Text provided —
━━━━━━━━━━━━━━━━━━━━━━━━━━━━━━
Kristinn Freyr Sigurðsson

Personal information
- Full name: Kristinn Freyr Sigurðsson
- Date of birth: 25 December 1991 (age 34)
- Place of birth: Reykjavík, Iceland
- Height: 1.80 m (5 ft 11 in)
- Position: Attacking midfielder

Team information
- Current team: Afturelding
- Number: 7

Youth career
- –2005: Afturelding
- 2005–2007: Fjölnir

Senior career*
- Years: Team / Apps / (Gls)
- 2007–2008: Fjölnir / 1 / (0)
- 2008–2009: Stjarnan / 0 / (0)
- 2009–2012: Fjölnir / 51 / (5)
- 2012–2016: Valur / 103 / (24)
- 2017: Sundsvall / 27 / (1)
- 2018–2022: Valur / 77 / (15)
- 2022: FH / 24 / (3)
- 2023–2026: Valur / 67 / (5)
- 2026–: Afturelding / 7 / (0)

International career^{‡}
- 2007: Iceland U17 / 2 / (0)
- 2008–2009: Iceland U19 / 4 / (0)
- 2017–: Iceland / 1 / (0)

= Kristinn Freyr Sigurðsson =

Icelandic footballer

Kristinn Freyr Sigurðsson (born 25 December 1991) is an Icelandic football attacking midfielder, who plays for Afturelding.
━━━━━━━━━━━━━━━━━━━━━━━━━━━━━━
[Extracted data entries]

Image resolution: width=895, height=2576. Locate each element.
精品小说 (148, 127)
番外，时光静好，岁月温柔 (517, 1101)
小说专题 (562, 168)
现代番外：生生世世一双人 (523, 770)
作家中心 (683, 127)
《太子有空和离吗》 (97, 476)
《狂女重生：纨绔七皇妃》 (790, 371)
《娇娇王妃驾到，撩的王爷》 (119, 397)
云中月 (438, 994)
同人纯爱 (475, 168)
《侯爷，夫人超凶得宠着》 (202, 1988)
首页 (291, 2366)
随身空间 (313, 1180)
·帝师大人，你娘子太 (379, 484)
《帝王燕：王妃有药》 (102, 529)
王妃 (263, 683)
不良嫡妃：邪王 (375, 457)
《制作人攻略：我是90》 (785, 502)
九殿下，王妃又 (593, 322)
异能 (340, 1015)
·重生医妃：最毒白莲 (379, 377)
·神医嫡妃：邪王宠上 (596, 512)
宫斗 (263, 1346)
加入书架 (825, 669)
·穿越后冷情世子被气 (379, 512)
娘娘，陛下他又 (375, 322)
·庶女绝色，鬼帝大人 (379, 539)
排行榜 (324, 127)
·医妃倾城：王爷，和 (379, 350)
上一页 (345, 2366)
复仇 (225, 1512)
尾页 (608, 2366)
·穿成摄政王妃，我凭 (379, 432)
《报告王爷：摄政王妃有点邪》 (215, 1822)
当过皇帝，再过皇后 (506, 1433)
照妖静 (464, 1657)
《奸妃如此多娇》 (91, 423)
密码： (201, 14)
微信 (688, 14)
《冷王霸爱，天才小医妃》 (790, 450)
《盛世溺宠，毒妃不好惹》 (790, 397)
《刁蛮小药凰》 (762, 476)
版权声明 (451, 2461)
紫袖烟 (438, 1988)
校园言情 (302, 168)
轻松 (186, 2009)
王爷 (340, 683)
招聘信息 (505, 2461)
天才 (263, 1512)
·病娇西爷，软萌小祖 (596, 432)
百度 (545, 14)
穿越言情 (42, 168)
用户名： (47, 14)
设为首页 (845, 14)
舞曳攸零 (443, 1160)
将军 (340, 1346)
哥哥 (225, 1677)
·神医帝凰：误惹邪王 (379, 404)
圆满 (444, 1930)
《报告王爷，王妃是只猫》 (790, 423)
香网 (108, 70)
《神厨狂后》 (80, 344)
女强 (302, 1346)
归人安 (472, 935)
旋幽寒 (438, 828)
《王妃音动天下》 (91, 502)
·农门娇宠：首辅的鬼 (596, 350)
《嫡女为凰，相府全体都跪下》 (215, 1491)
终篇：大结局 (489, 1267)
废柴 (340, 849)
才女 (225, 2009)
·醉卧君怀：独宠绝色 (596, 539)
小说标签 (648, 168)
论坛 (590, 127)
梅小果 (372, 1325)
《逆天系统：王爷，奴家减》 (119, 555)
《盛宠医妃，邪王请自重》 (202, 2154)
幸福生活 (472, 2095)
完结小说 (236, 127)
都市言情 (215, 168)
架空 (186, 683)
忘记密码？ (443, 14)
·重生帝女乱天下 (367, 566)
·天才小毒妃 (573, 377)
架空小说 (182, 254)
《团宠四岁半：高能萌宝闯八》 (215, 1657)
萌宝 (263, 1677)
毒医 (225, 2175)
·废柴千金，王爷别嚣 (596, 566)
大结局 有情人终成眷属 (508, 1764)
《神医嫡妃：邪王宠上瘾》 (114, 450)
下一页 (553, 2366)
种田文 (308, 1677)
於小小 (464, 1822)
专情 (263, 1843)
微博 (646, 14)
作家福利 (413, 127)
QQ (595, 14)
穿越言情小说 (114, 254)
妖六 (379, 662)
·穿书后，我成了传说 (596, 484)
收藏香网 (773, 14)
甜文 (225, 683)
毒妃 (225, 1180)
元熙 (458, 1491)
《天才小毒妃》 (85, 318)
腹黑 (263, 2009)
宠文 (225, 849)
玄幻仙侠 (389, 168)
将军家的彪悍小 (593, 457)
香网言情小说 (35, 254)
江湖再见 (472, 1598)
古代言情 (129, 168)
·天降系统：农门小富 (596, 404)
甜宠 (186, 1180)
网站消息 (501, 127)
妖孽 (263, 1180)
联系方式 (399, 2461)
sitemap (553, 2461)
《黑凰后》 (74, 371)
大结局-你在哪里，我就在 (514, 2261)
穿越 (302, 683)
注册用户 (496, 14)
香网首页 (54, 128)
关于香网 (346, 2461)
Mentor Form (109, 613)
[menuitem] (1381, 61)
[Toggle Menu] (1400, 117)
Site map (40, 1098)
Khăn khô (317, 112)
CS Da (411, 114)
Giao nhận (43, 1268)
━━━━━━━━━━━━━━━━━━━━━━━━━━━━━━
Extend the article on Kristinn Freyr Sigurðsson past its last sentence. These entries were drawn from a separate source.

Answer for the task —
==Club career==

Kristinn started his career with local club Fjölnir before signing with Valur at 21 years old. In the 2016 season, he was named Players' Player of the Year in the Icelandic league, Úrvalsdeild.

In 2017, he signed with GIF Sundsvall in the Swedish Allsvenskan. He played 27 league games, scoring once, before leaving by mutual consent at the end of the season.

In the winter of 2022 it was announced thak Kristinn would be joining Icelandic giants Valur for the third time in his career.